* **TASK TO COMPLETE**: Of the entries below, restate word for word only the section that runs from the line with "This screenshot has width=976, height=611." to the line with "Open the Palettes Menu", counting both ends.

* **SUPPLIED RECORDS**:
┌──
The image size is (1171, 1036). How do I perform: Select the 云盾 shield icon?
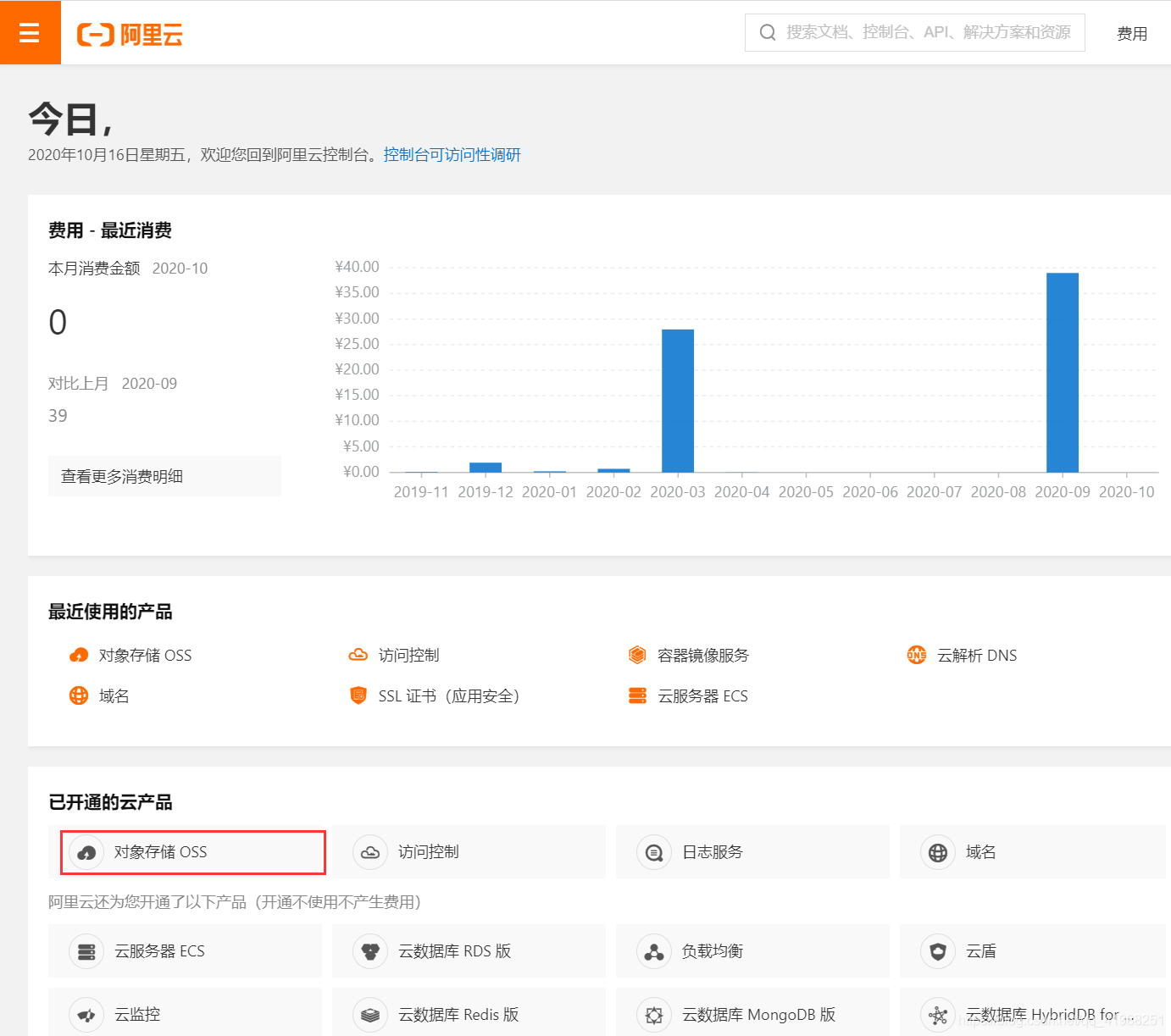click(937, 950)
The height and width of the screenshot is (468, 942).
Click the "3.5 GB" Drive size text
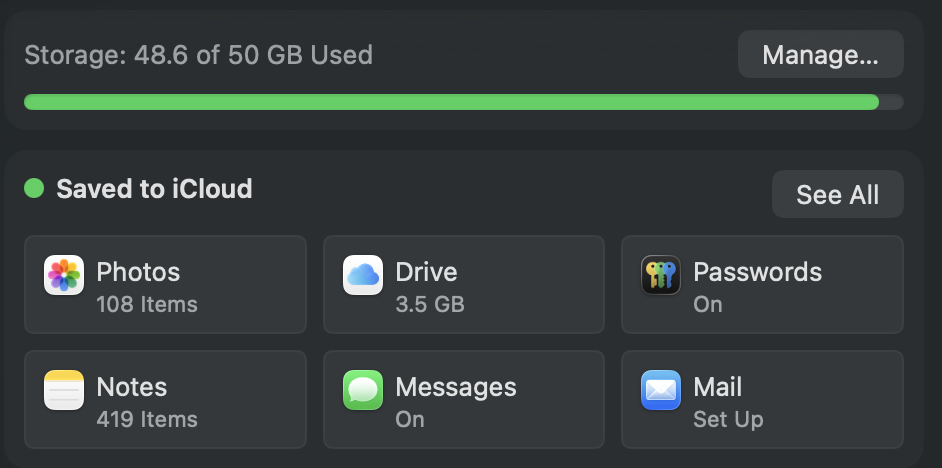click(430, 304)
└──
┌──
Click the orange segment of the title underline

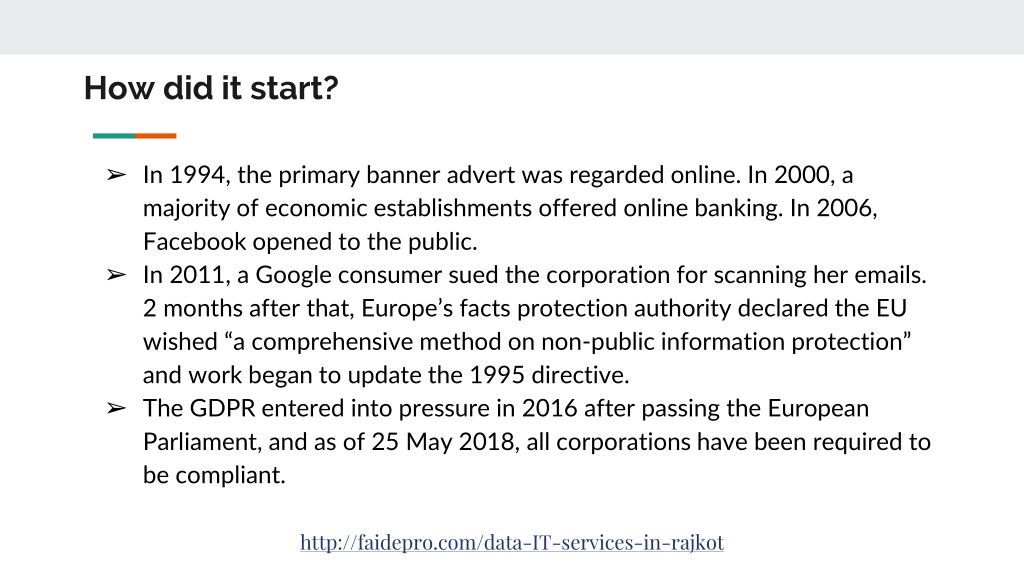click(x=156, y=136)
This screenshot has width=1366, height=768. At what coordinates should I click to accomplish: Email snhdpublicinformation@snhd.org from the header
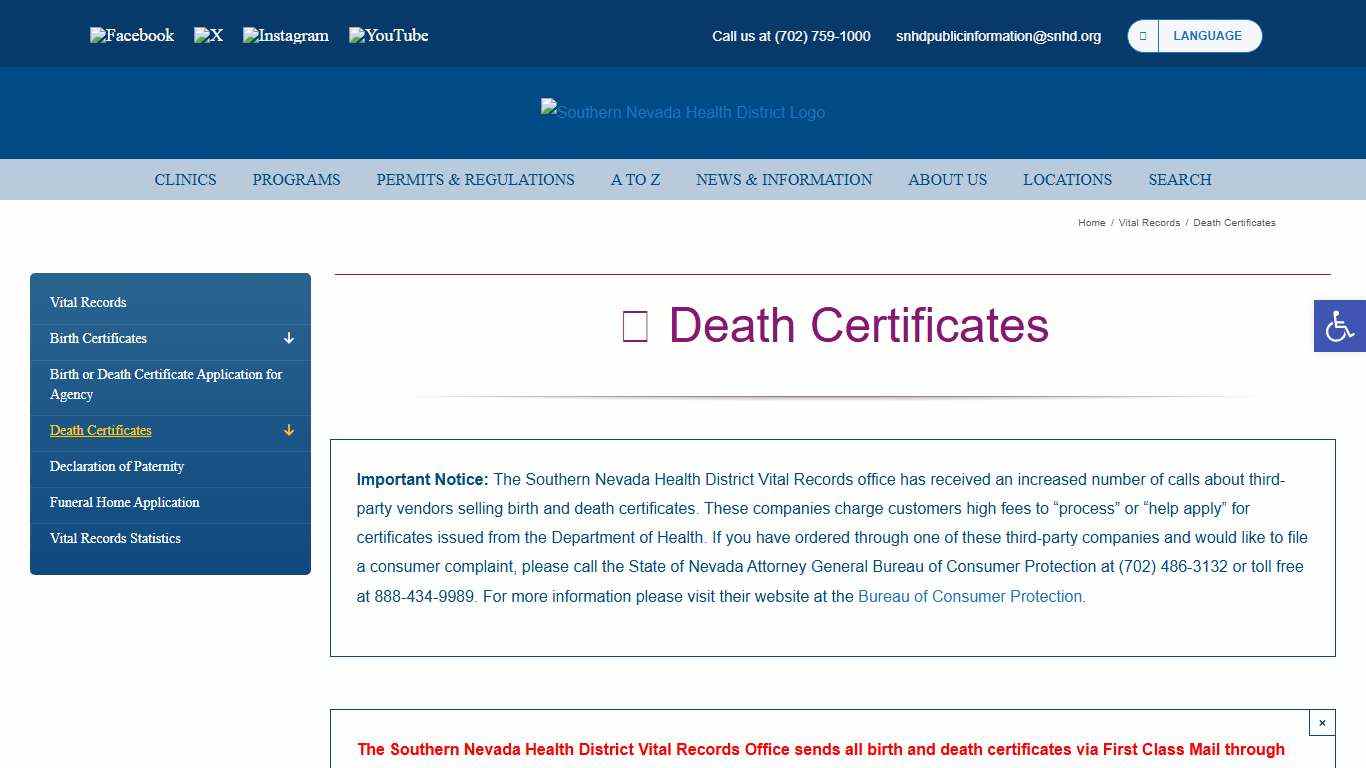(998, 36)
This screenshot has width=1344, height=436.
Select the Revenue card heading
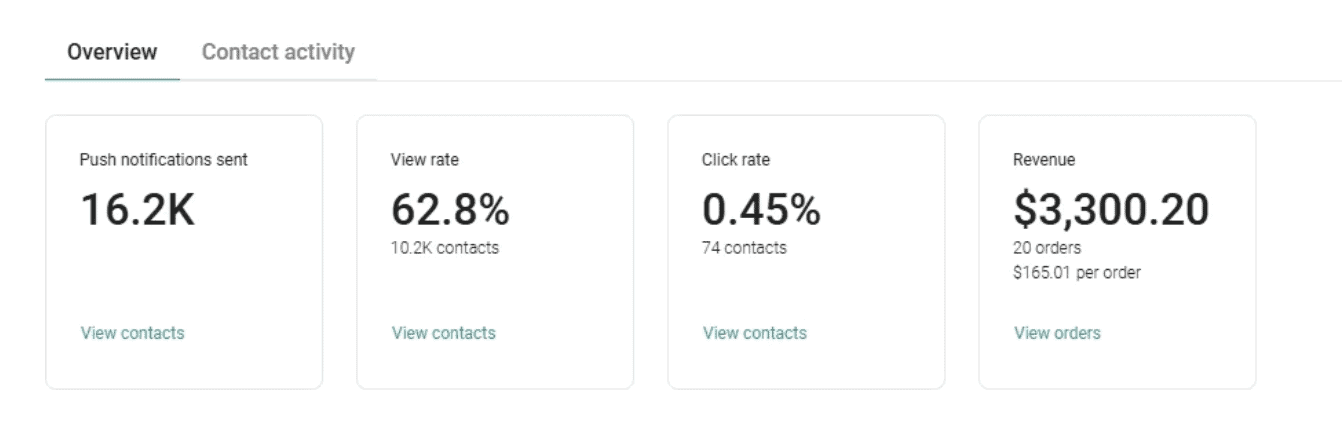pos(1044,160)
└──
┌──
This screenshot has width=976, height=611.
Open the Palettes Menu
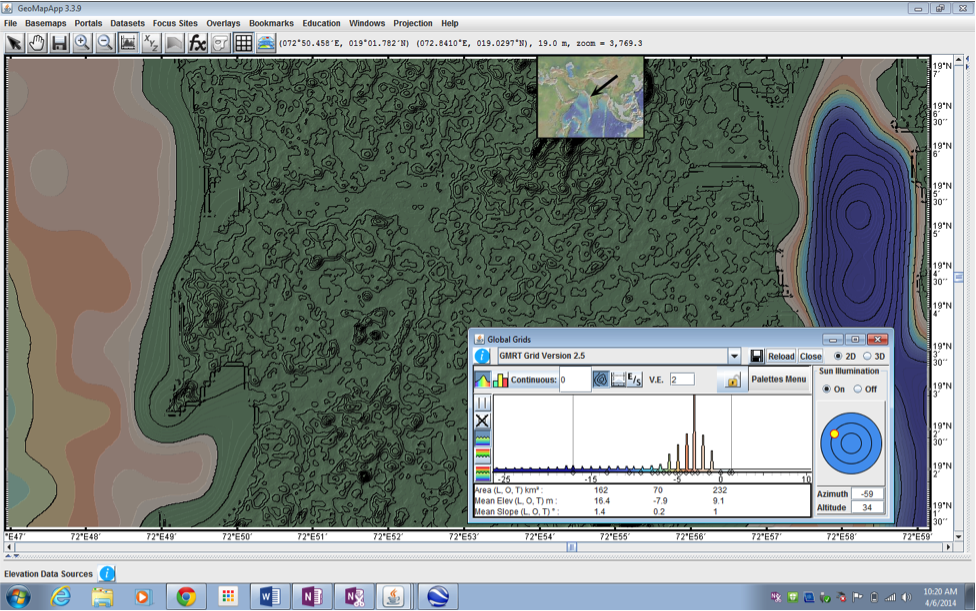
└──
* **EXERCISE ANSWER**:
This screenshot has width=976, height=611.
Open the Palettes Menu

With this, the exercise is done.